“It was growing late when we were ready to start home, but Isabel said we could make it before dark.
“We followed the road half a mile and then took a short cut through the woods up Sugar Creek. We had come out of the woods and were halfway across a big pasture field when from behind us we heard a sound that made us stop in terror. We listened. It came again. It was the cry of a wolf! I had often heard a wolf howl, but I had always been safe at home, and even then it had scared me.
“Again and again came the long drawn-out howl from the woods we had just left.
“Isabel took my hand and we ran as fast as we could toward the little creek that ran through the field. It had been years and years since a pack of wolves had been seen in our neighborhood, but before we reached the foot-log another howl and another and another had been added to the first.
“Looking back over my shoulder as I ran, I saw a skulking form come out of the woods and start across the field. Isabel saw it, too.
“‘We’ll have to stop, Sarah,’ she said. ‘We’ll have to climb a tree.’
“There was a slender young hickory a little this side of the run. Isabel lifted me as high as she could and I caught a branch and pulled myself up into the tree. I turned to help Isabel when, to my horror, I saw that she could never make it. A whole pack of wolves loping across the field were almost upon her.

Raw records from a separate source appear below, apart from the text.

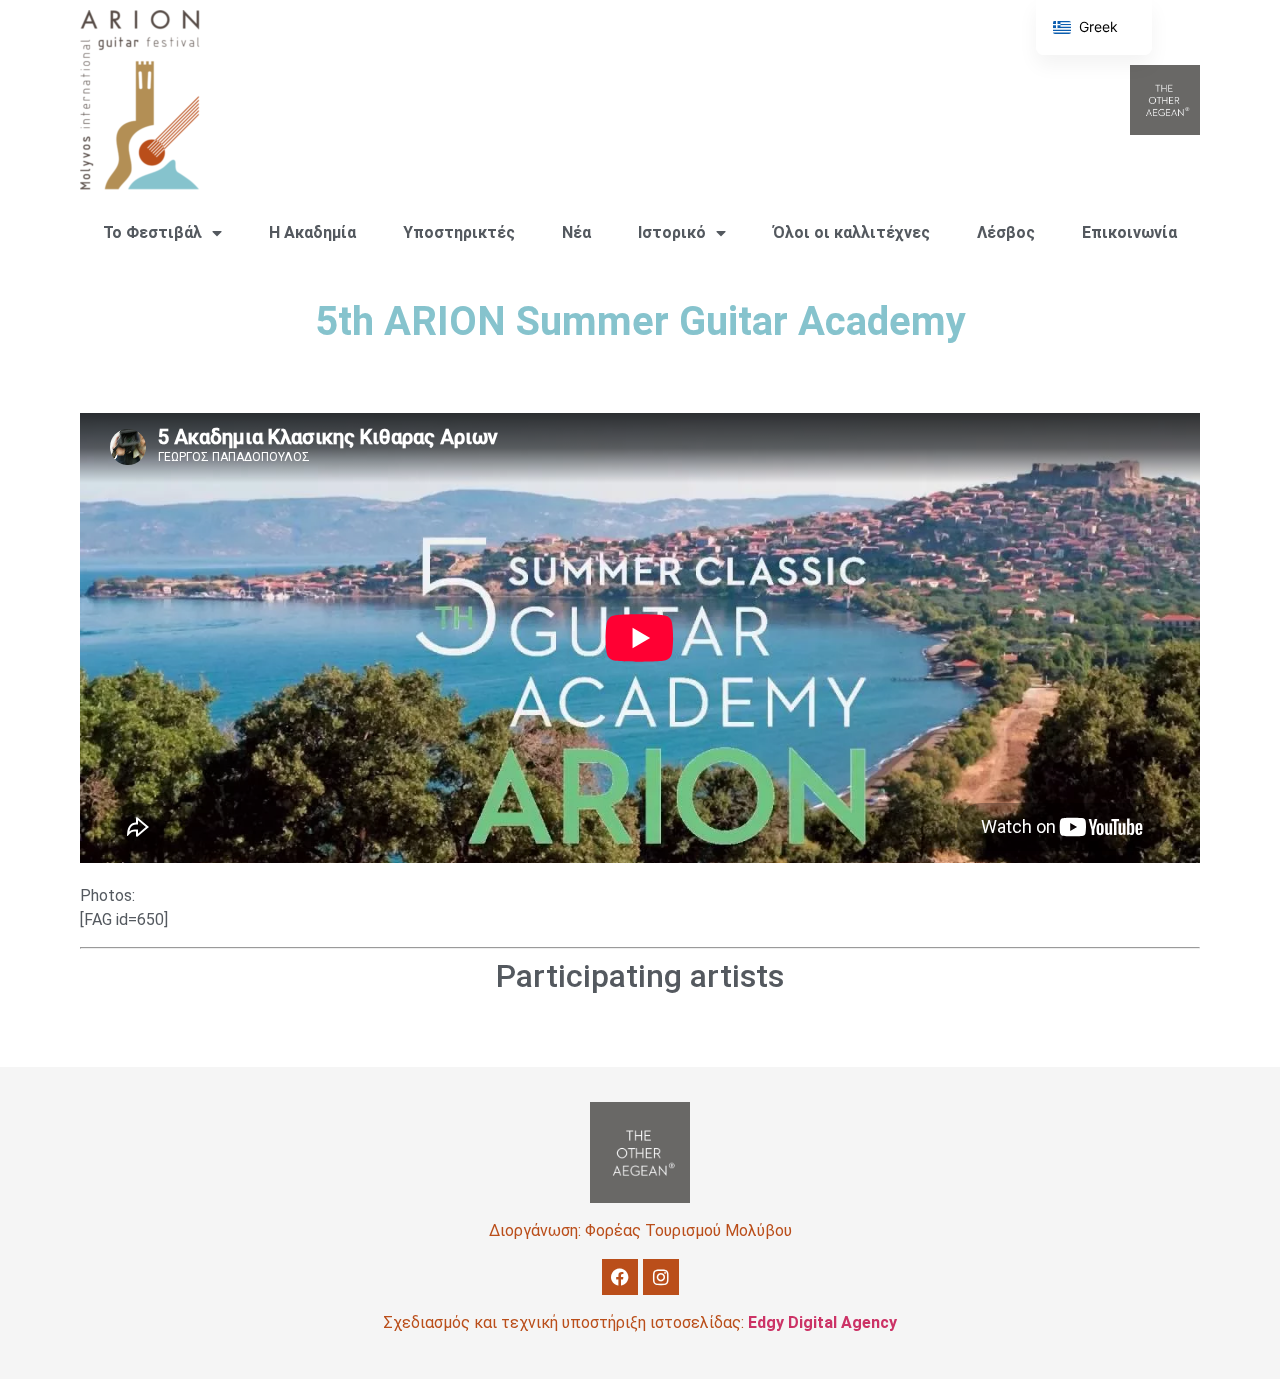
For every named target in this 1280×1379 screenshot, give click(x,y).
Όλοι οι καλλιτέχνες (851, 232)
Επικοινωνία (1129, 232)
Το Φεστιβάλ (152, 232)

“Catching up the hoe, Isabel ran for the foot-log. She had barely reached the middle of it when the wolves halted at the creek bank. A few of them had stopped at my tree and were howling up at me. If all had stopped, it would have given Isabel a chance to get into one of the trees on the other side of the creek.

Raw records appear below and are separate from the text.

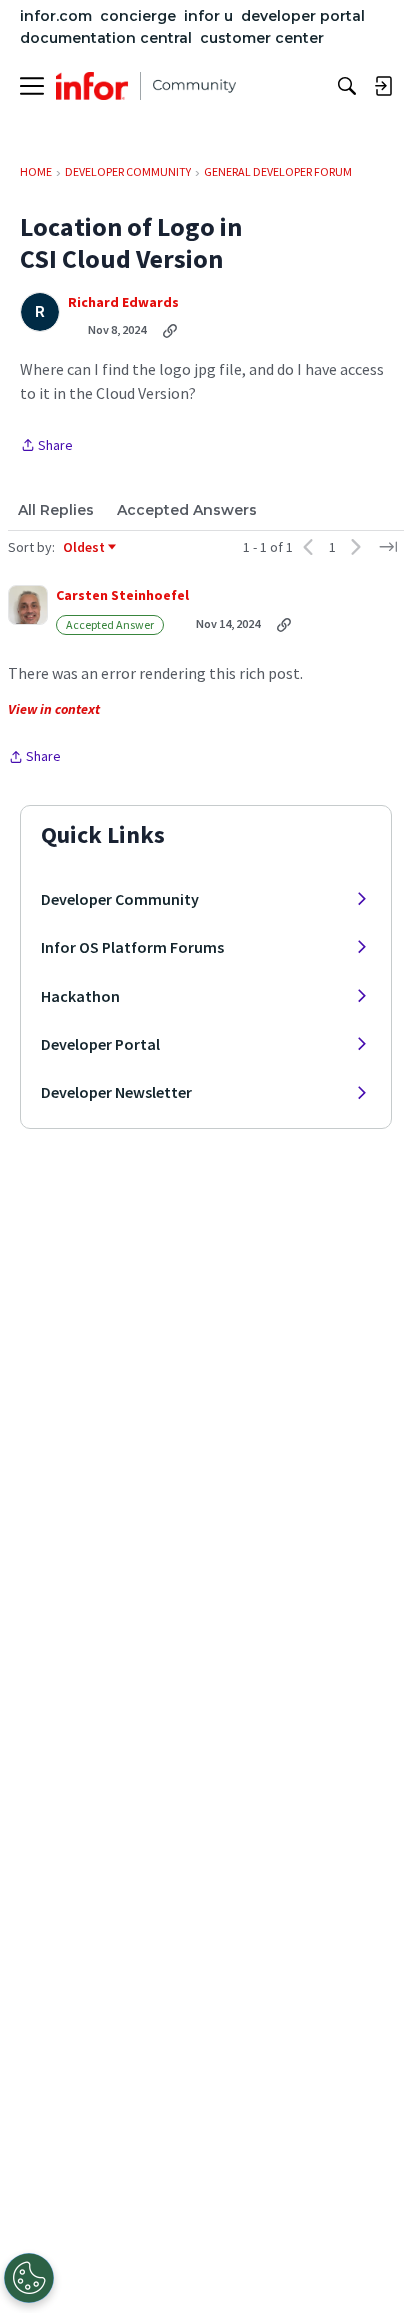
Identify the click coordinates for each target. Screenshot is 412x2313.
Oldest (85, 548)
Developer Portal (100, 1044)
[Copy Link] (170, 330)
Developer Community (120, 899)
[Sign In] (383, 86)
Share (46, 446)
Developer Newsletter (116, 1092)
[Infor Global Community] (146, 86)
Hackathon (80, 996)
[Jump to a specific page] (388, 547)
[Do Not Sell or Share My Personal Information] (29, 2278)
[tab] (56, 510)
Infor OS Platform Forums (132, 947)
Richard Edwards (123, 302)
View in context (54, 709)
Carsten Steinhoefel (122, 595)
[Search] (347, 86)
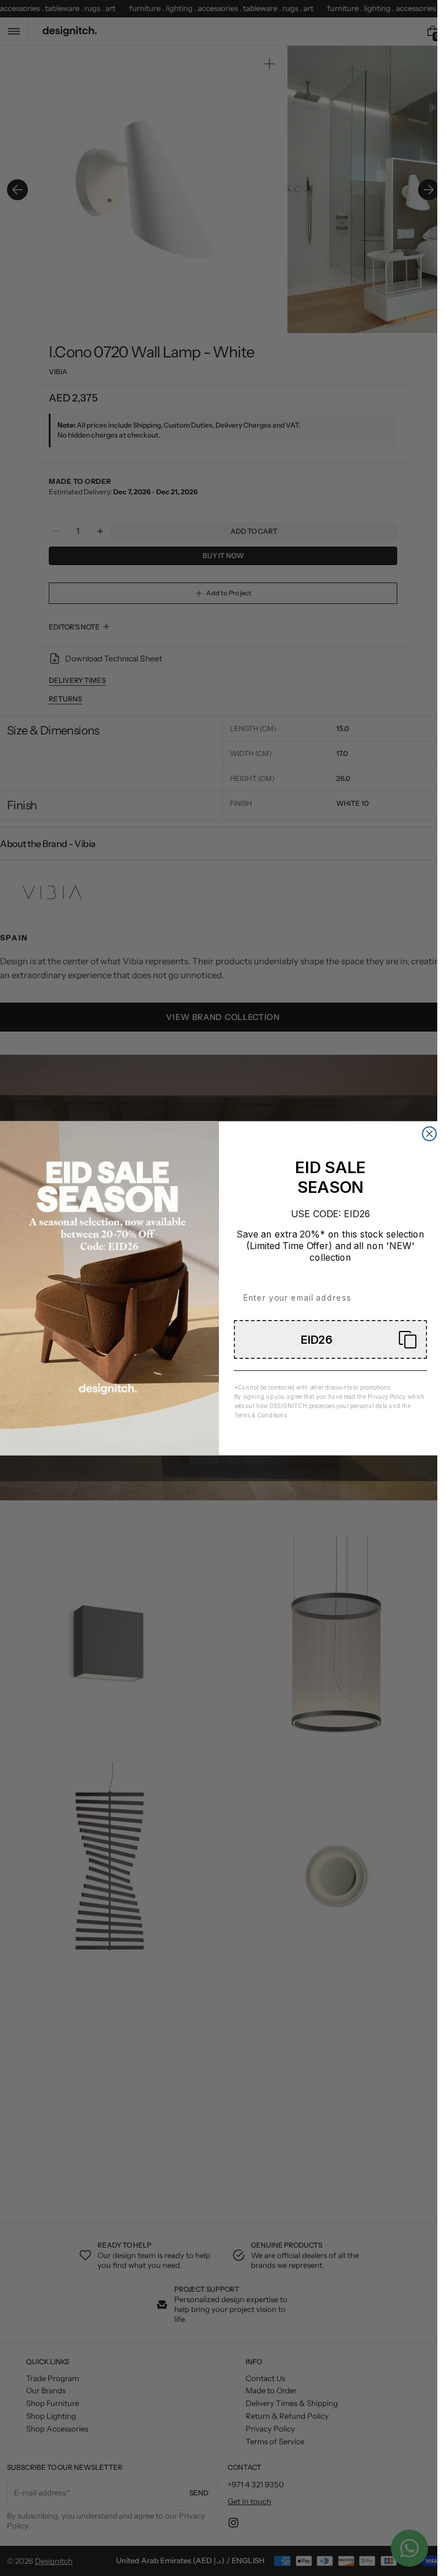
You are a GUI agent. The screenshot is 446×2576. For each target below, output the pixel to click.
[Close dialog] (429, 1134)
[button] (330, 1339)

“But she couldn’t do it now. She walked back and forth on the log, brandishing the hoe in the cruel eyes of the wolves. The wolves that had stopped under my tree soon joined their friends on the bank, and Isabel called out to me, ‘Do not make any noise, Sarah, and they will forget you are there.’ I remembered hearing my father tell about some wolves that had gnawed a young tree in two, and I clung there in fear and trembling.